Il Tribunale scrive che «non appare tuttavia pregiudizievole al descritto percorso un ampliamento, seppur contenuto, della frequentazione dei genitori presso la loro attuale abitazione». E stabilisce inoltre che, se il sostegno alla genitorialità proseguirà positivamente, il servizio sociale «regolamenti i rapporti dapprima con rientri senza pernotto di maggior durata alla presenza dell'educatore» e, dopo almeno un mese di frequenza scolastica, valuti «rientri presso i genitori dei minori nel fine settimana». Il servizio sociale dovrà trasmettere entro il 16 ottobre una relazione di aggiornamento sugli interventi compiuti e programmati; le parti avranno tempo fino al 30 ottobre per eventuali memorie.

Le criticità

«Si tratta certo di un significativo passo in avanti rispetto alla situazione attuale - afferma Pillon - ma spiace tuttavia dover prendere atto che il lungo percorso giudiziario pare ancora lontano dal necessario e auspicabile pieno ricongiungimento familiare». Il difensore contesta il ritardo nella decisione, che avrebbe negato ai minori «il diritto a trascorrere almeno qualche giorno di vacanza con mamma e papà», e il mancato recepimento dei richiami degli esperti della neuropsichiatria infantile, della difesa, della Ctu e, in misura diversa, delle altre parti sulla necessità di un immediato e definitivo rientro in famiglia e sui rischi per la salute legati al collocamento extrafamiliare.
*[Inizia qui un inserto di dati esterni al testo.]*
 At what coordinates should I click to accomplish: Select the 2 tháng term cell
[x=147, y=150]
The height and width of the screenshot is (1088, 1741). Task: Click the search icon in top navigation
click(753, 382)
Secondo Pillon, l'eccessiva gradualità e l'incertezza sul ricongiungimento non sono giustificate dalla situazione familiare, che «non è affatto a rischio abusi e ha ampiamente risolto le criticità abitative e relazionali inizialmente contestate». Il legale richiama l'articolo 30 della Costituzione e le convenzioni sovranazionali sulla libertà educativa e non ritiene giusto «mantenere i minori in casa famiglia finché i genitori non mostreranno di aver accettato l'iscrizione dei bambini alla scuola pubblica, in luogo dell'istruzione parentale preferita dalla coppia». Poi conclude: «Il collocamento extrafamiliare è una misura gravemente invasiva, che può essere giustificabile solo in presenza di condotte di abuso o violenza, ma non certo per imporre ai genitori di rinunciare alla libertà di scelta del percorso scolastico per i loro figli». Per affrontare gli aspetti pratici dell'applicazione del decreto era prevista una riunione ieri pomeriggio tra legale, tutrice, curatrice, servizi sociali, neuropsichiatria infantile, che non si è però svolta per l'assenza di alcune figure. A Pillon non è restato che tornare al suo studio a Perugia.